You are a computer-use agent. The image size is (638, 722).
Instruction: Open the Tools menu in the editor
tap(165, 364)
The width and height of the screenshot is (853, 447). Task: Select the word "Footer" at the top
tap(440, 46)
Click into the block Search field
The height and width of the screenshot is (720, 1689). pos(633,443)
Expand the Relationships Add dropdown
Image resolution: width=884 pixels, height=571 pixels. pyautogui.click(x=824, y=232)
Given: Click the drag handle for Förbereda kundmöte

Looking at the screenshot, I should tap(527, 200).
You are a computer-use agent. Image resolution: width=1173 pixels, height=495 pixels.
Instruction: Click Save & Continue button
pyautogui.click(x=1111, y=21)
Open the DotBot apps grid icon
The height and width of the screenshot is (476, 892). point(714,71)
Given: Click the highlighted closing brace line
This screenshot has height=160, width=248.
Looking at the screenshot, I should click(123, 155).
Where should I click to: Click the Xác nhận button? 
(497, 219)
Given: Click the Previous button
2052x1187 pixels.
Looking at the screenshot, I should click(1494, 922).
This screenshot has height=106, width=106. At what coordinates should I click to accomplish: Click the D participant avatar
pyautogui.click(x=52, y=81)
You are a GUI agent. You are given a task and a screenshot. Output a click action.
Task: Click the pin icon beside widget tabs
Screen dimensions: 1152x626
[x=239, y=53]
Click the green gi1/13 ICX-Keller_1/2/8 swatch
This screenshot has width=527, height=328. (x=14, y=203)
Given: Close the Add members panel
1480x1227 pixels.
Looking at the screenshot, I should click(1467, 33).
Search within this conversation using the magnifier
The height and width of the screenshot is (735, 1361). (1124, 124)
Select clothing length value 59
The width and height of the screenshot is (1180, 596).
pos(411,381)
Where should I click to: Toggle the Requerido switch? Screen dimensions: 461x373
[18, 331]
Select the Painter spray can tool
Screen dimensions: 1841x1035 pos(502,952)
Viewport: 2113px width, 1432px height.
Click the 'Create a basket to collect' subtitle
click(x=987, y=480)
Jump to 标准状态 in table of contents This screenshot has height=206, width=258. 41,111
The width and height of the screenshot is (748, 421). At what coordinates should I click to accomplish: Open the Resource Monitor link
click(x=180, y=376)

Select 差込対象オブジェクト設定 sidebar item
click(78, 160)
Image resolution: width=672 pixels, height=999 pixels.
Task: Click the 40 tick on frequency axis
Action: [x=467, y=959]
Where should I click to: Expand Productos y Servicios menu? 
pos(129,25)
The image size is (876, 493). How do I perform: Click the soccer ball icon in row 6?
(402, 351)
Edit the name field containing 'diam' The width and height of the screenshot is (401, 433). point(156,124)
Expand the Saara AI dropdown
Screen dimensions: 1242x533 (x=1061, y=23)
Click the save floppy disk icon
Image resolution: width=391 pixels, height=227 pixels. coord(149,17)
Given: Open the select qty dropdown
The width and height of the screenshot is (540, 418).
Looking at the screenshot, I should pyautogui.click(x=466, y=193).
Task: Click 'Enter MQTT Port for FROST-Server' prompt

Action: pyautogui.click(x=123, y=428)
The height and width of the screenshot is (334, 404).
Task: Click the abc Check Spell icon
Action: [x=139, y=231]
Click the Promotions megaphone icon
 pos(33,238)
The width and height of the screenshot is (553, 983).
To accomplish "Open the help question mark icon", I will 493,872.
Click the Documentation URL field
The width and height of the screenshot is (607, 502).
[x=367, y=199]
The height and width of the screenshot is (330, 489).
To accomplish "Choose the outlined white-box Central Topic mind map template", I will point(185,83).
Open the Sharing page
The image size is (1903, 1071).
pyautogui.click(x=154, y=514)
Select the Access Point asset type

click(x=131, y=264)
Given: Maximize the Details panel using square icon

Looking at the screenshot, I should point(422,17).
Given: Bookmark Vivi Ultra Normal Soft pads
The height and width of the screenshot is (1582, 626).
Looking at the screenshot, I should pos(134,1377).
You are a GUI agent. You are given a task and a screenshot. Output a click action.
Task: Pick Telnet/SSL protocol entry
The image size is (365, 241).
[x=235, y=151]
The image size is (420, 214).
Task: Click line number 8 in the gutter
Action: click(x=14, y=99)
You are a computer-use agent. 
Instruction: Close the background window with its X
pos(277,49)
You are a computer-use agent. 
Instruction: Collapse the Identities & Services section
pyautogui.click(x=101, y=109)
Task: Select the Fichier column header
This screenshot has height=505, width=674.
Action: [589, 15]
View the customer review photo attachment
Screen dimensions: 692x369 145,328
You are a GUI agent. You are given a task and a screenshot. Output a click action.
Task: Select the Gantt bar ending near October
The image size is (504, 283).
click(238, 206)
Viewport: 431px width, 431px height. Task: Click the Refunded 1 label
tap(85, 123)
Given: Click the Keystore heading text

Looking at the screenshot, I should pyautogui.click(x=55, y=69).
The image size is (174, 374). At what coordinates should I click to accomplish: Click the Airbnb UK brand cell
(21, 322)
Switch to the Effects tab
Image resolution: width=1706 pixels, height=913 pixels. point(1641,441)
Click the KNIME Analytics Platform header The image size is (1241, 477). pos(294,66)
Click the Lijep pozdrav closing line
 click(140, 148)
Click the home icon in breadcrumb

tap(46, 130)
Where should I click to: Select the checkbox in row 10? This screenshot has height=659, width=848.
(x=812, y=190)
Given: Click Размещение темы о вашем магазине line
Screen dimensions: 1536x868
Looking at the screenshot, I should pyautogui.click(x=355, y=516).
....................
- _OBJETIVO DEL EJERCICIO_:
Identifica todas las líneas del material que contienen la palabra "resolution" y cópialas. Distingue entre mayúsculas y minúsculas.

- _RESPUESTA DEL EJERCICIO_:
Image resolution: width=884 pixels, height=571 pixels. pyautogui.click(x=824, y=232)
You are a computer-use agent. Image resolution: width=1173 pixels, height=495 pixels.
Image resolution: width=672 pixels, height=999 pixels.
Image resolution: width=391 pixels, height=227 pixels. coord(149,17)
Image resolution: width=1706 pixels, height=913 pixels. point(1641,441)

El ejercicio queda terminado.